---------- Data supplied ----------
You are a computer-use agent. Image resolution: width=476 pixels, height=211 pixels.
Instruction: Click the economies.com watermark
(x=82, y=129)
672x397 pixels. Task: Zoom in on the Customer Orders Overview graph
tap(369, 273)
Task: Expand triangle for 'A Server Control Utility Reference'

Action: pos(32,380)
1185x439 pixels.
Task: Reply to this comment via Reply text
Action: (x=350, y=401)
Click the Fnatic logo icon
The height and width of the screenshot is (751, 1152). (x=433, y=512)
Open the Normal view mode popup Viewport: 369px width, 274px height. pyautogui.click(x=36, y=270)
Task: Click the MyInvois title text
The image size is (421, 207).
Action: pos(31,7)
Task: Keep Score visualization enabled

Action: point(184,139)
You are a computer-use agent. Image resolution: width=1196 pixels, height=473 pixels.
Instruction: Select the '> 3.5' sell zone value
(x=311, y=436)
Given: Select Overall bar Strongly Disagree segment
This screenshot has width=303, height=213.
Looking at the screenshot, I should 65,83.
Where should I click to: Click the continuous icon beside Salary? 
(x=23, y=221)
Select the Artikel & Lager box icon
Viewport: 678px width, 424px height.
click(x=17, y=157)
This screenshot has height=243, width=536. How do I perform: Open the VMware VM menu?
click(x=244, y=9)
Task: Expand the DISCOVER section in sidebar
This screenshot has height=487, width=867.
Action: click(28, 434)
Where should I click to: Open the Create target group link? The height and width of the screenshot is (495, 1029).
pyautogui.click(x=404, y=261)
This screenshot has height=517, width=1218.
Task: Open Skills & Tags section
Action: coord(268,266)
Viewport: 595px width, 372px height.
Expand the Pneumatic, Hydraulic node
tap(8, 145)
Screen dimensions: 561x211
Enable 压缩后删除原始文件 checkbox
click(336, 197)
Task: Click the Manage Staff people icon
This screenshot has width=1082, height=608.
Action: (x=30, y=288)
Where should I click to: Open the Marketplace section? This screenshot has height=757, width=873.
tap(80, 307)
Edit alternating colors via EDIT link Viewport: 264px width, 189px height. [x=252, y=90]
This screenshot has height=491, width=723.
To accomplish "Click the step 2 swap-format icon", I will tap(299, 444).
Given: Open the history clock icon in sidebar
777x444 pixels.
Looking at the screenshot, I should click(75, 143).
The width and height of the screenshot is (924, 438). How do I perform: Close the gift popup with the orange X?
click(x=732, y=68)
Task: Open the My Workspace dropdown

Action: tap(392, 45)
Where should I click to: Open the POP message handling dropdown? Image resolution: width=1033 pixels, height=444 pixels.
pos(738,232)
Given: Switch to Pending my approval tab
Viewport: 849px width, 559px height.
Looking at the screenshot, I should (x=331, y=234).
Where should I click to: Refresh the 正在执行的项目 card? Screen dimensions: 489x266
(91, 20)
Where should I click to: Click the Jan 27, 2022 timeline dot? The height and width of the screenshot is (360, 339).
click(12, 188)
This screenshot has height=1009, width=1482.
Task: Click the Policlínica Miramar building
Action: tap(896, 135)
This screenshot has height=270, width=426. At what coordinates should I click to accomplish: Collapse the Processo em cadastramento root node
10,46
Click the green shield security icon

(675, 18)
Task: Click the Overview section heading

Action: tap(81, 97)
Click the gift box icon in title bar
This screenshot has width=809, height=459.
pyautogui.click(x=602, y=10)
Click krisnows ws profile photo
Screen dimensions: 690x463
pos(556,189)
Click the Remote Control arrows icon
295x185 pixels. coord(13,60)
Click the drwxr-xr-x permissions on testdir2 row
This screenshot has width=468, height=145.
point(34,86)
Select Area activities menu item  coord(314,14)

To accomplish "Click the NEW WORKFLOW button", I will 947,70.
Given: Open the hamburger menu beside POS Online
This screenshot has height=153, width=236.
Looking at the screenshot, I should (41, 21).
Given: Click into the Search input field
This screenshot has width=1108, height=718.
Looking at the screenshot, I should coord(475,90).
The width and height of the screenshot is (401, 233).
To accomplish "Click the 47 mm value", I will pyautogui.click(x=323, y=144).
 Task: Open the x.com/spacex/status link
----------
*Activity*. Output each record precisely as written.

*Reply*.
You are a computer-use agent. Image resolution: width=476 pixels, height=211 pixels.
Instruction: Click the economies.com watermark
(x=82, y=129)
672x397 pixels. Task: Zoom in on the Customer Orders Overview graph
tap(369, 273)
Task: Expand triangle for 'A Server Control Utility Reference'

Action: pos(32,380)
1185x439 pixels.
Task: Reply to this comment via Reply text
Action: (x=350, y=401)
Click the Fnatic logo icon
The height and width of the screenshot is (751, 1152). (x=433, y=512)
Open the Normal view mode popup Viewport: 369px width, 274px height. pyautogui.click(x=36, y=270)
Task: Click the MyInvois title text
The image size is (421, 207).
Action: pos(31,7)
Task: Keep Score visualization enabled

Action: point(184,139)
You are a computer-use agent. Image resolution: width=1196 pixels, height=473 pixels.
Instruction: Select the '> 3.5' sell zone value
(x=311, y=436)
Given: Select Overall bar Strongly Disagree segment
This screenshot has width=303, height=213.
Looking at the screenshot, I should 65,83.
Where should I click to: Click the continuous icon beside Salary? 
(x=23, y=221)
Select the Artikel & Lager box icon
Viewport: 678px width, 424px height.
click(x=17, y=157)
This screenshot has height=243, width=536. How do I perform: Open the VMware VM menu?
click(x=244, y=9)
Task: Expand the DISCOVER section in sidebar
This screenshot has height=487, width=867.
Action: click(28, 434)
Where should I click to: Open the Create target group link? The height and width of the screenshot is (495, 1029).
pyautogui.click(x=404, y=261)
This screenshot has height=517, width=1218.
Task: Open Skills & Tags section
Action: coord(268,266)
Viewport: 595px width, 372px height.
Expand the Pneumatic, Hydraulic node
tap(8, 145)
Screen dimensions: 561x211
Enable 压缩后删除原始文件 checkbox
click(336, 197)
Task: Click the Manage Staff people icon
This screenshot has width=1082, height=608.
Action: (x=30, y=288)
Where should I click to: Open the Marketplace section? This screenshot has height=757, width=873.
tap(80, 307)
Edit alternating colors via EDIT link Viewport: 264px width, 189px height. [x=252, y=90]
This screenshot has height=491, width=723.
To accomplish "Click the step 2 swap-format icon", I will tap(299, 444).
Given: Open the history clock icon in sidebar
777x444 pixels.
Looking at the screenshot, I should click(75, 143).
The width and height of the screenshot is (924, 438). How do I perform: Close the gift popup with the orange X?
click(x=732, y=68)
Task: Open the My Workspace dropdown

Action: tap(392, 45)
Where should I click to: Open the POP message handling dropdown? Image resolution: width=1033 pixels, height=444 pixels.
pos(738,232)
Given: Switch to Pending my approval tab
Viewport: 849px width, 559px height.
Looking at the screenshot, I should (x=331, y=234).
Where should I click to: Refresh the 正在执行的项目 card? Screen dimensions: 489x266
(91, 20)
Where should I click to: Click the Jan 27, 2022 timeline dot? The height and width of the screenshot is (360, 339).
click(12, 188)
This screenshot has height=1009, width=1482.
Task: Click the Policlínica Miramar building
Action: tap(896, 135)
This screenshot has height=270, width=426. At what coordinates should I click to accomplish: Collapse the Processo em cadastramento root node
10,46
Click the green shield security icon

(675, 18)
Task: Click the Overview section heading

Action: tap(81, 97)
Click the gift box icon in title bar
This screenshot has width=809, height=459.
pyautogui.click(x=602, y=10)
Click krisnows ws profile photo
Screen dimensions: 690x463
pos(556,189)
Click the Remote Control arrows icon
295x185 pixels. coord(13,60)
Click the drwxr-xr-x permissions on testdir2 row
This screenshot has width=468, height=145.
point(34,86)
Select Area activities menu item  coord(314,14)

To accomplish "Click the NEW WORKFLOW button", I will 947,70.
Given: Open the hamburger menu beside POS Online
This screenshot has height=153, width=236.
Looking at the screenshot, I should (41, 21).
Given: Click into the Search input field
This screenshot has width=1108, height=718.
Looking at the screenshot, I should coord(475,90).
The width and height of the screenshot is (401, 233).
To accomplish "Click the 47 mm value", I will pyautogui.click(x=323, y=144).
 Task: Open the x.com/spacex/status link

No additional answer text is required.